Players start as a major super power nestled in their respective corner of the globe. Slowly, players expand into neighboring countries and begin researching recon, efficiency, missile, and national military technologies. Then the stockpiling begins. Every country can store a handful of intercontinental ballistic missiles, and faster, short-range cruise missiles for defensive purposes. Research continues along in the background, but it doesn't take long before one player or another pushes the red button to launch the first nuke.
Every country has a First Strike option, which causes all armed allied countries in range to launch their warheads in tandem. This causes massive damage to a large area, but leaves your states vulnerable to counter-attack, since during launches countries can't do anything else. This forces players to constantly consider their overlapping defensive and offensive capabilities. After a few of your countries have been devastated, you can try reclaiming them after, but at the same time, you'll need to keep the pressure on any remnants of your enemy before they reestablish their foothold and begin producing weapons anew.
The game's graphics are simple and polished, with full 3D effects applied to UI elements, missiles, and explosions.

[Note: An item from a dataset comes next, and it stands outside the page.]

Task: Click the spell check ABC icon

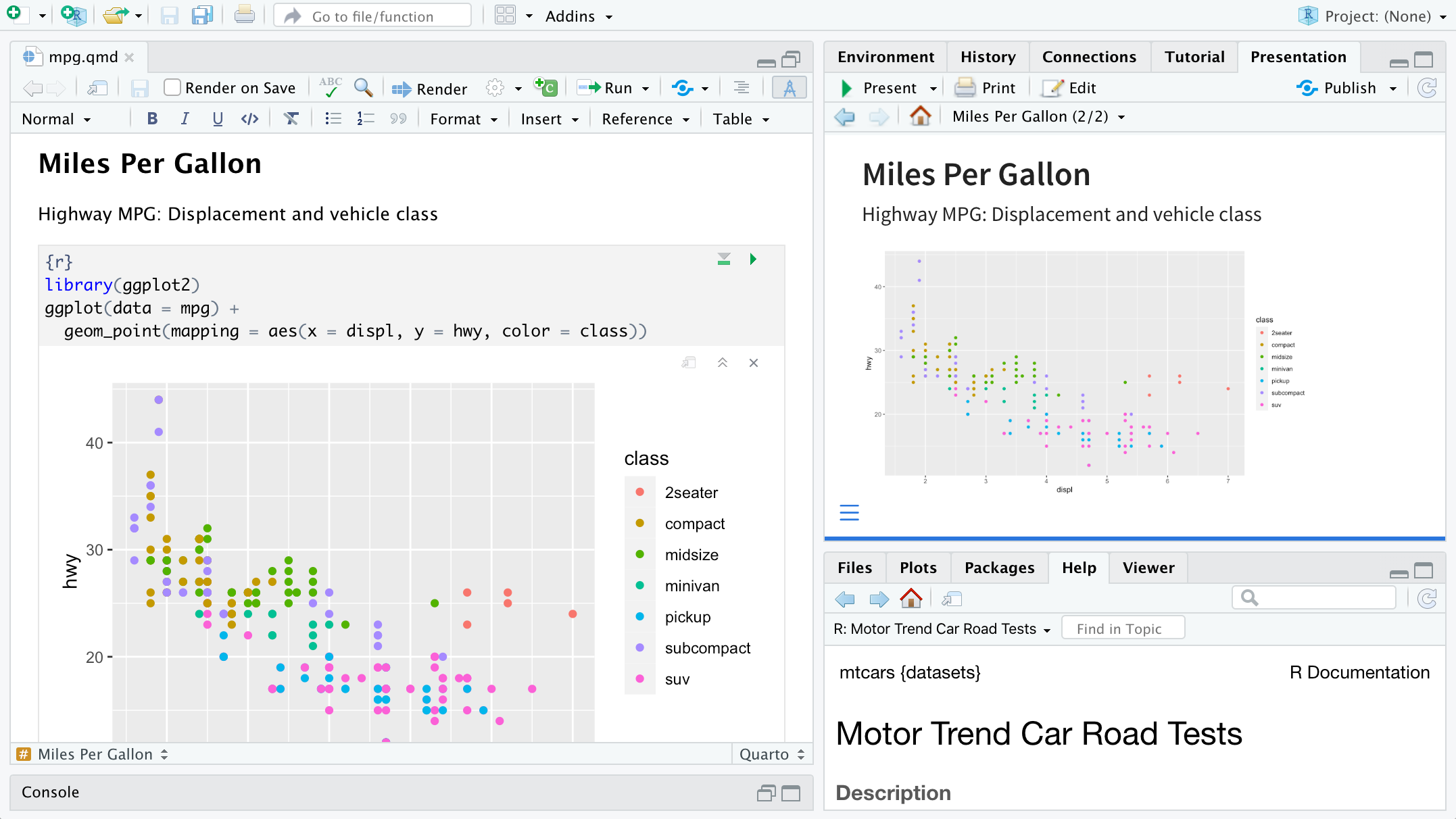Action: click(x=331, y=88)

A steady tick-tocking clock sound sets a forboding mood throughout, and the tongue-in-cheek "You win?" at the end of a match never makes you feel particularly great about what you've just done. Over time, you unlock new superpowers to play as, each with their own levels of difficulty. Some kind of online or local multiplayer would be nice to see, or a version built for phones, but as is, this is an outstanding single-player tablet gaming experience. Hey, no in-app purchases either! I think we've established that's a good thing.
As morbid as this game may be (and to be honest, it's a little less depressing than Defcon), a quarter of the proceeds made from sales are going towards the International Campaign to Abolish Nuclear Weapons and the Green Cross, which aims to repair environmental and human damage from industrial and military catastrophes.